◆ Fragmento de lectura
○ ○ ○ ○ ○ ○ ○
Imagino la cuarentena de Ortega Smith, soñando en su sofá rojigualda que entrena su puntería de comando lanzando cuchillos a una foto del president Torra, que en ese momento de su propio aislamiento, dormitando en un sofá del palacio de la Generalitat, sueña que secuencia el ADN del coronavirus y descubre que el bicho no es chino, sino catalán de pura cepa, como Colón, Cervantes, Lope de Vega y Lorca.

El sueño de Torra es una fiesta, todos bailando sardana y haciendo castellets, así que los cuchillos de Ortega Smith pasan sin rozarle y se pierden en el vacío de todos los sueños.

Se pierden todos los cuchillos menos uno, que va a clavarse en una foto soñada por el matrimonio Montero-Iglesias. Aburridos en su propia cuarentena, están soñando que se fotografían en la Moncloa, felices por haber cumplido su sueño, tras haber firmado la hipoteca de Galapagar, aunque, al mismo tiempo, también su sentencia de muerte como gente fiable.
○ ○ ○ ○ ○ ○ ○
◆ Tareas propuestas
1/ Reproduce sin cambios el fragmento de lectura, desde "El sueño de" hasta "como gente fiable.", ambos incluidos.
2/ Enumera los personajes con los que el fragmento de lectura compara al coronavirus por ser, en el sueño de Torra, catalán de pura cepa.

◆ Datos para analizar
○ ○ ○ ○ ○ ○ ○
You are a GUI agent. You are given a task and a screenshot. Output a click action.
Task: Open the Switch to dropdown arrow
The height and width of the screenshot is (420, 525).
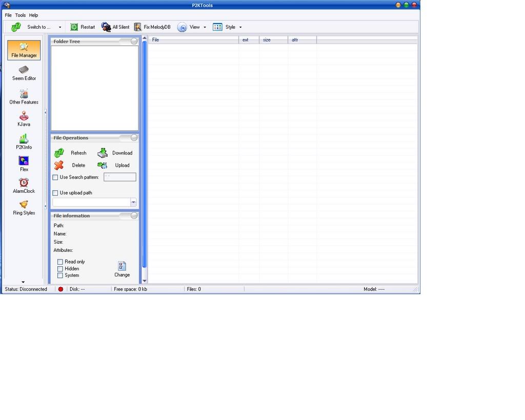tap(60, 27)
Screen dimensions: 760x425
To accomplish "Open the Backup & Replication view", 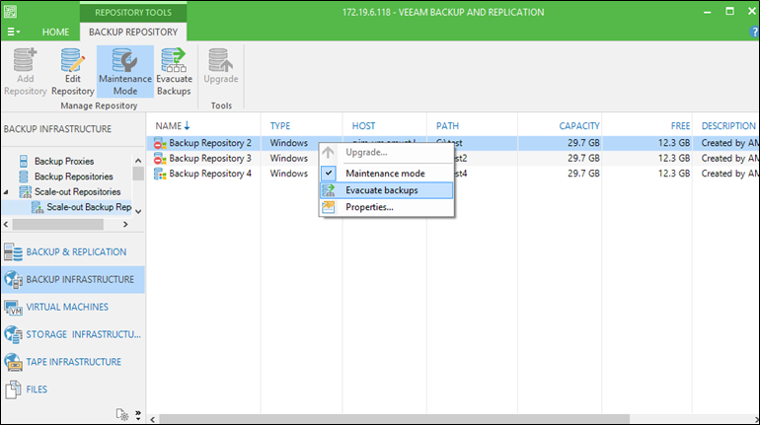I will tap(75, 251).
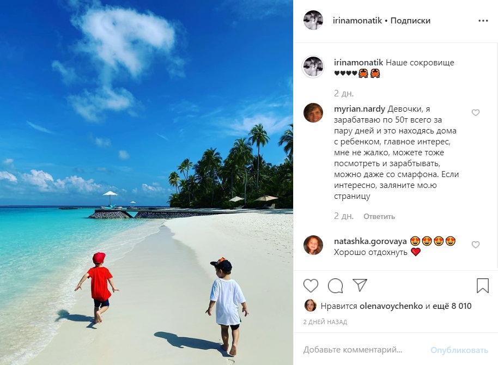This screenshot has width=498, height=365.
Task: Open natashka.gorovaya avatar
Action: coord(313,245)
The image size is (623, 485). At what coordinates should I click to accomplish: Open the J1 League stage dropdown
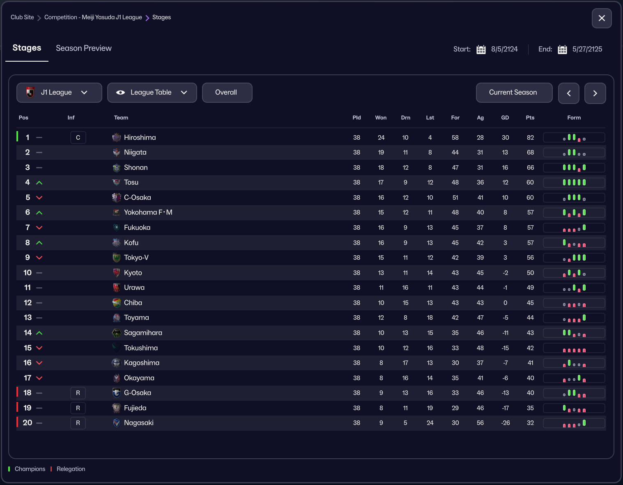(x=59, y=92)
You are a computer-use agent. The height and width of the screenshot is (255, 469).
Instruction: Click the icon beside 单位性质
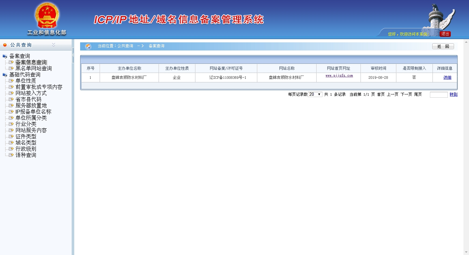pos(11,81)
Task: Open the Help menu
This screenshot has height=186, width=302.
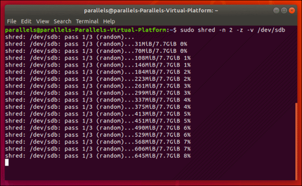Action: click(x=109, y=21)
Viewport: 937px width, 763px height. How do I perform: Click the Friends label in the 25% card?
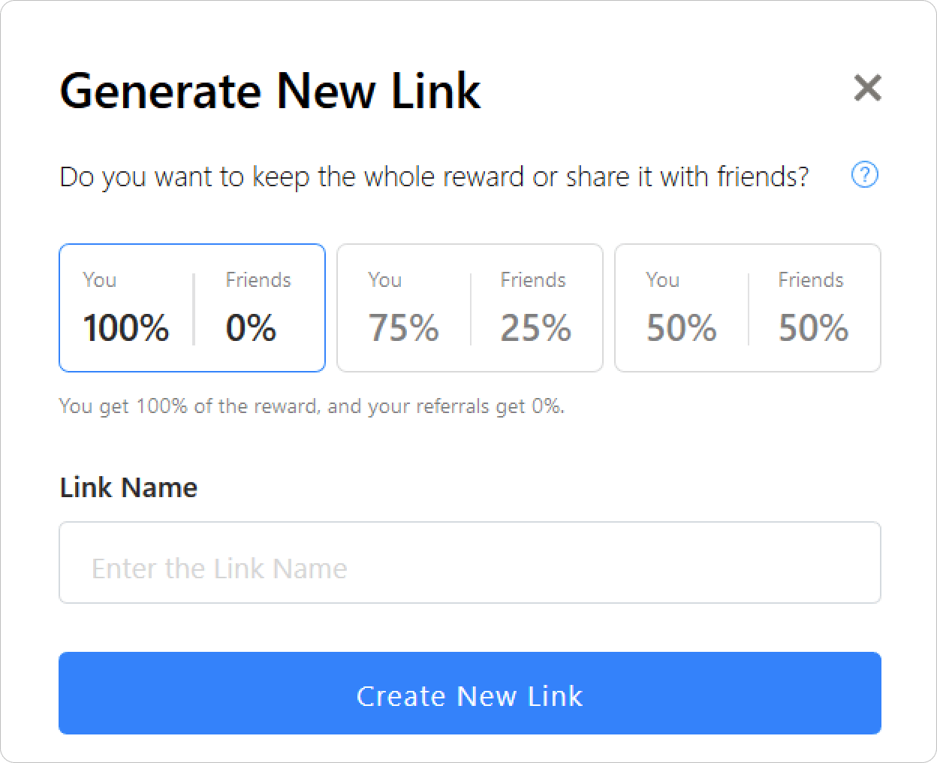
○ ○ ○ ○ ○ ○ ○
◆ Soluciones del ejercicio
1/
El sueño de Torra es una fiesta, todos bailando sardana y haciendo castellets, así que los cuchillos de Ortega Smith pasan sin rozarle y se pierden en el vacío de todos los sueños.

Se pierden todos los cuchillos menos uno, que va a clavarse en una foto soñada por el matrimonio Montero-Iglesias. Aburridos en su propia cuarentena, están soñando que se fotografían en la Moncloa, felices por haber cumplido su sueño, tras haber firmado la hipoteca de Galapagar, aunque, al mismo tiempo, también su sentencia de muerte como gente fiable.

2/ Colón, Cervantes, Lope de Vega y Lorca.